Puede que gran parte de la Marina iraní esté en el fondo del océano, como afirma el secretario de Defensa de Estados Unidos, Pete Hegseth. Pero pequeñas embarcaciones iraníes, con tripulaciones de dos a seis personas, están atacando buques de carga y petroleros cerca del estrecho de Ormuz con aparente impunidad.

No hay duda de que las Fuerzas Armadas estadounidenses podrían neutralizar con el tiempo esos enjambres de lanchas rápidas, pero el tiempo es un lujo que Trump no tiene. Y aunque Irán esté recurriendo a capacidades limitadas, por ahora parece contar con la ventaja del terreno frente al ejército más poderoso del mundo.

Trump, que suele valorar su capacidad de presionar a sus adversarios con una mezcla de bravuconería y fanfarronería, se ha mostrado menos vocal sobre Irán. Sus publicaciones volátiles de la semana pasada —en las que afirmaba que un acuerdo estaba cerca y que Irán entregaría “polvo nuclear” y pondría fin al enriquecimiento de uranio— se volvieron en su contra.

Irán respondió con una declaración de Mohammad Bagher Ghalibaf, el aparentemente poderoso presidente del Parlamento, quien escribió en X que Trump estaba “mintiendo”.
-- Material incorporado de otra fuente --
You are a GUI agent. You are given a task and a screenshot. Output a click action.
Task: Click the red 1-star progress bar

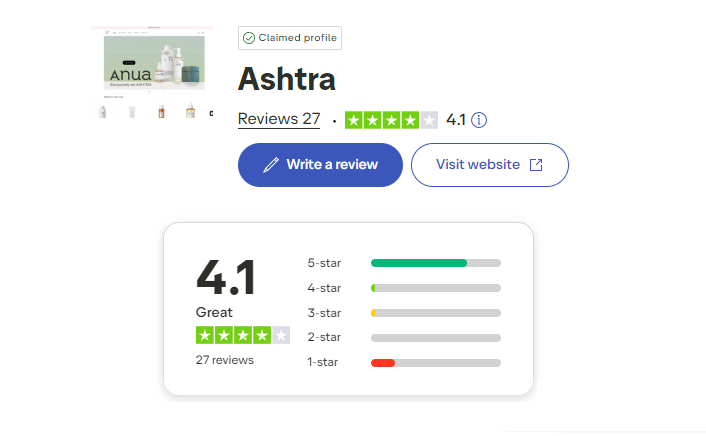[x=383, y=362]
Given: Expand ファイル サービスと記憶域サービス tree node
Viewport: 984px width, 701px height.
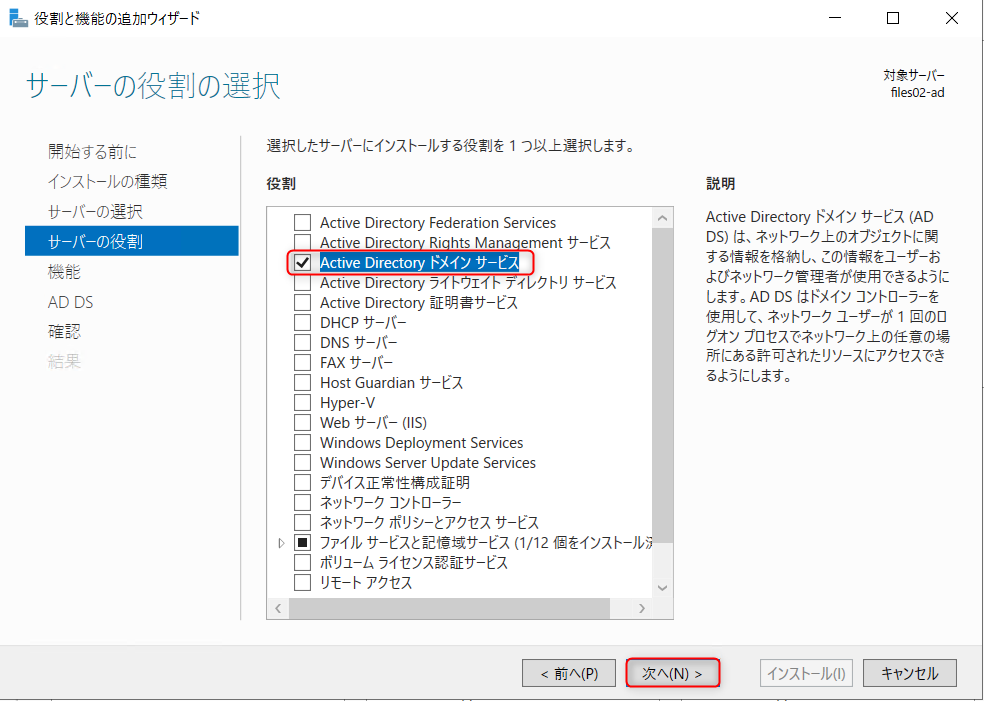Looking at the screenshot, I should click(x=281, y=543).
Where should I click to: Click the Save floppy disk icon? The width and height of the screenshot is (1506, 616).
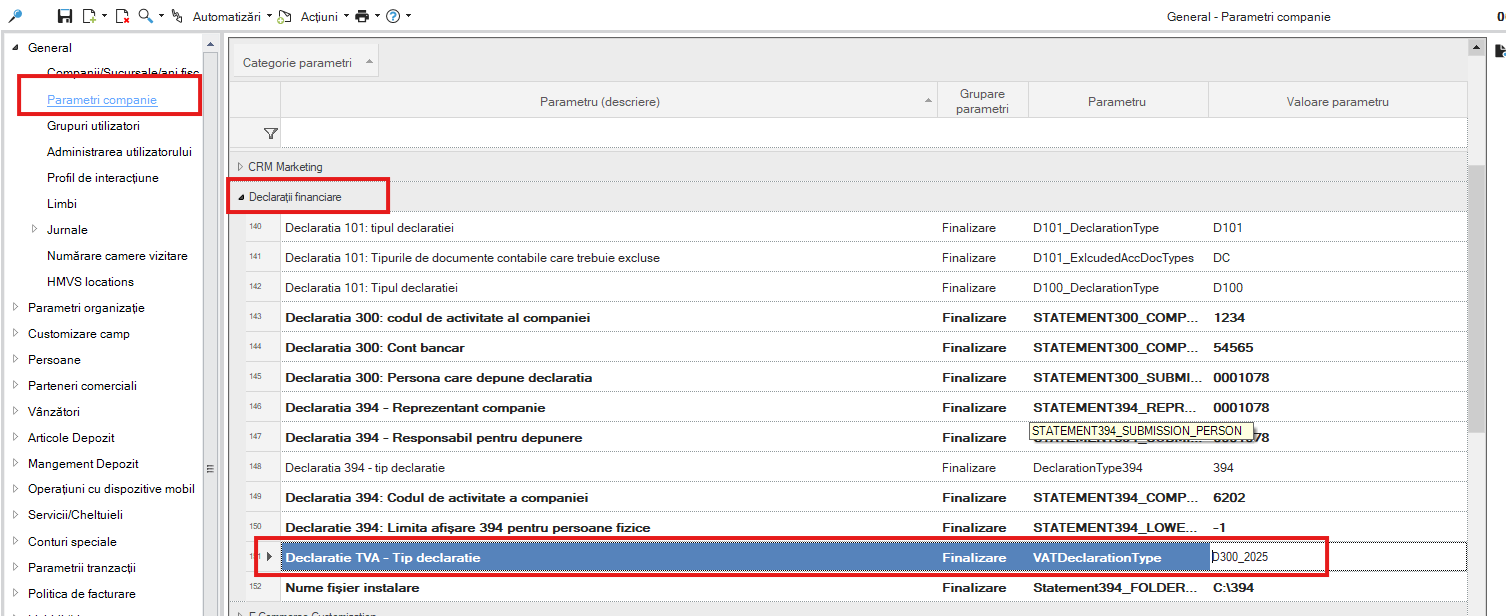point(65,16)
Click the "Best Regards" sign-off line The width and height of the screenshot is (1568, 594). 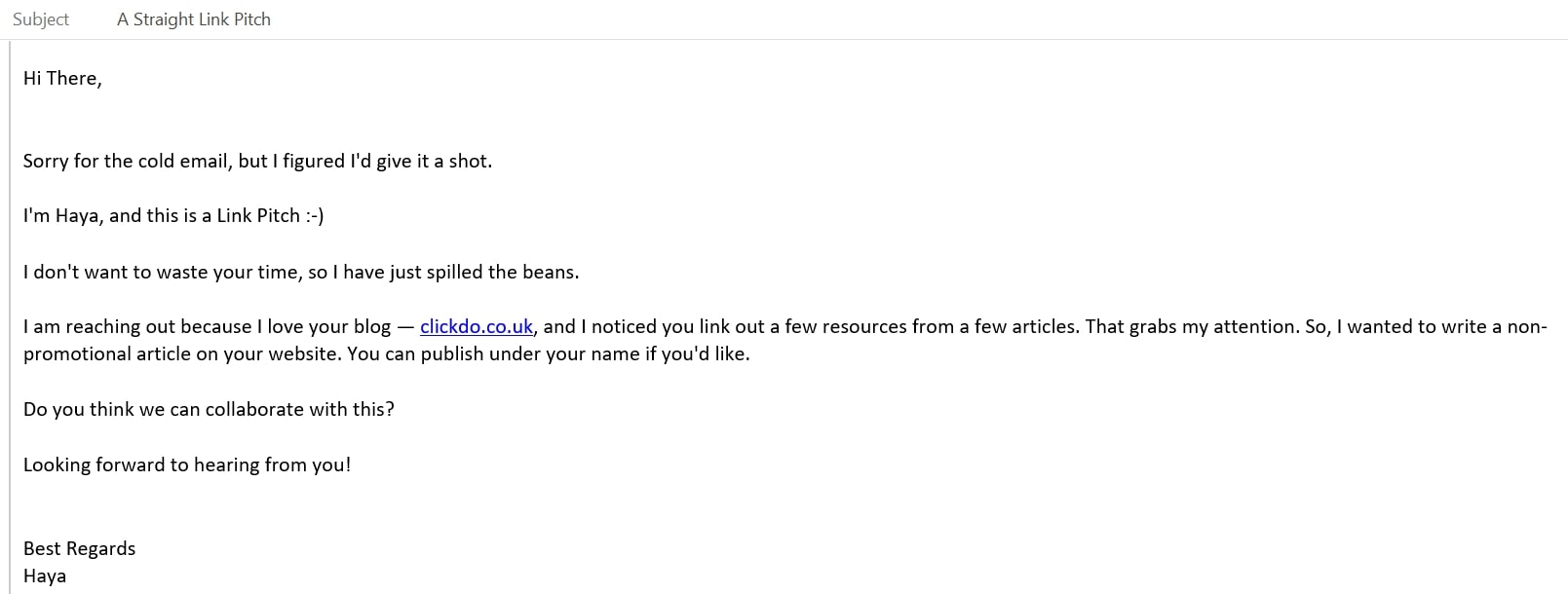[80, 549]
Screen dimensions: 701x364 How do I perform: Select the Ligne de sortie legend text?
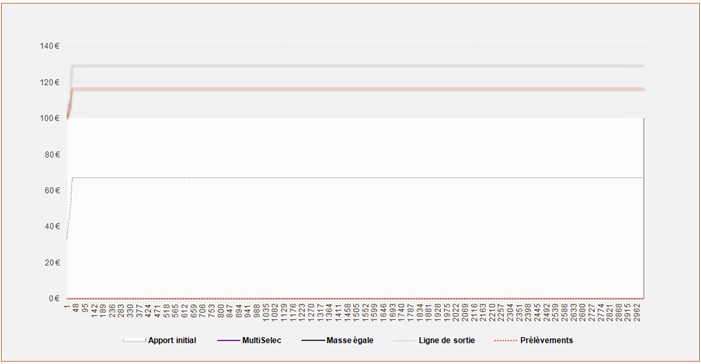click(x=447, y=340)
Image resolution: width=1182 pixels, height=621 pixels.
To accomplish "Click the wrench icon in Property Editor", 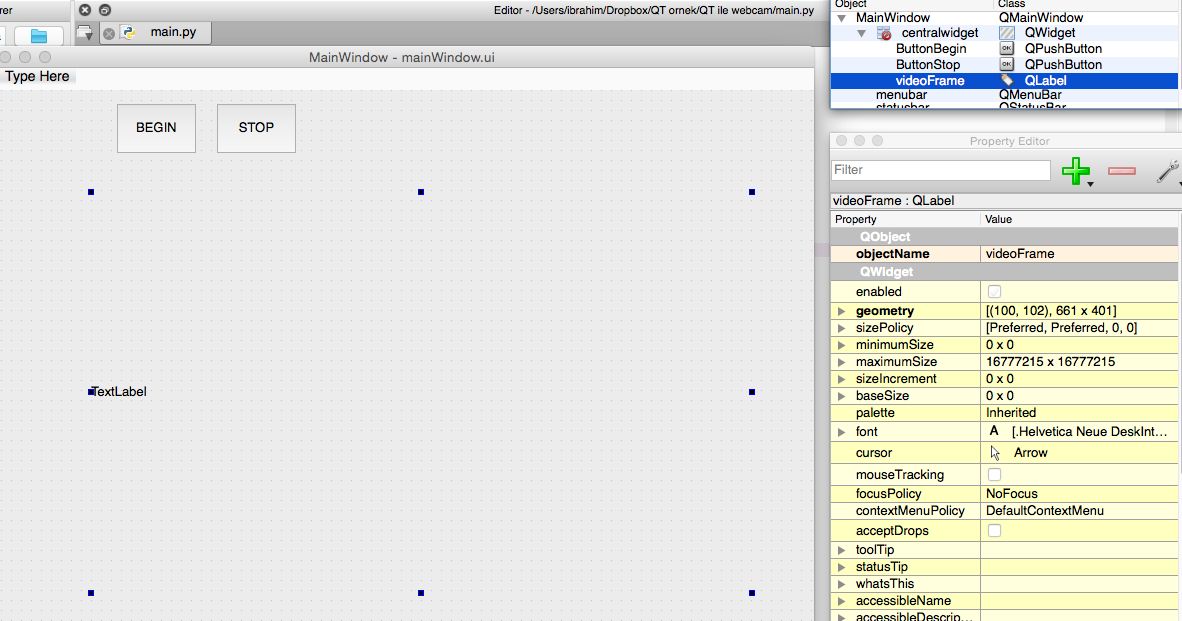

El resto ya es historia. Irán no se presentó a las conversaciones en Islamabad y las tensiones en el estrecho volvieron a aumentar. Las Fuerzas Armadas estadounidenses han interceptado más de 30 embarcaciones desde que inició su bloqueo contra puertos iraníes y buques vinculados.

Irán, aparentemente en lugares y momentos de su elección, ha atacado al menos cinco barcos en torno a la disputada ruta marítima comercial.

Como dijo esta semana Ghalibaf, el principal negociador de Irán, los iraníes creen que tienen la ventaja. En discursos recientes ha declarado que el enemigo ha sido “derrotado estratégicamente”.

Los iraníes son expertos en avanzar por etapas para conseguir lo que quieren. Negociadores de la administración Obama lo vieron de primera mano, cuando Irán fue reduciendo la resistencia a algunas de sus demandas durante años de conversaciones que condujeron al acuerdo nuclear de 2015.

Esta semana, los iraníes mostraron algunas de las mismas maniobras diplomáticas que les funcionaron en 2015, al afirmar que no pidieron la extensión del alto el fuego que Trump anunció a última hora del lunes. Y desde entonces se han negado a dar una respuesta oficial.

La secuencia de parte de la diplomacia en Islamabad sugiere lo contrario. Pero, si efectivamente hicieron una solicitud, no fue una maniobra pública abierta. En cambio, quedó insinuada en el subtexto de declaraciones de su principal negociador, Ghalibaf, como esta en X: “No aceptamos negociaciones bajo la sombra de amenazas”, publicada mientras Trump se negaba a extender el alto el fuego y el vicepresidente, J. D. Vance, se preparaba para la siguiente ronda de conversaciones.

Para los iraníes habría sido evidente que el vencimiento del alto el fuego se usaría como presión para intentar arrancarles concesiones en la mesa de negociación.

Por muy diezmado —incluso fracturado— que pueda estar el liderazgo de Irán, no iba a caer en esa trampa. La diplomacia, y la pragmática ambigüedad que a veces la acompaña, están arraigadas en todos los niveles de la clase política iraní.

La fortaleza diplomática de los iraníes es anticipar lo que viene y saber cómo posicionarse para aprovecharlo.

Conseguir algo sin pedirlo abiertamente, asegurarlo y pasar al siguiente punto de sus demandas se ha convertido en una práctica refinada.

Levantar el bloqueo estadounidense del estrecho de Ormuz era el siguiente objetivo para el que se estaban posicionando, algo que Trump se niega pública y firmemente a hacer.

En Islamabad, el murmullo casi indescifrable de filtraciones se ha apagado. Esta fase de mediación entre bambalinas se ha vuelto tan sensible que nadie con conocimiento cercano parece dispuesto a arriesgar el cálculo en juego para calmar los ánimos y restablecer la confianza.

En el ensordecedor silencio diplomático, lo que llena el vacío es el avance de los mercados globales.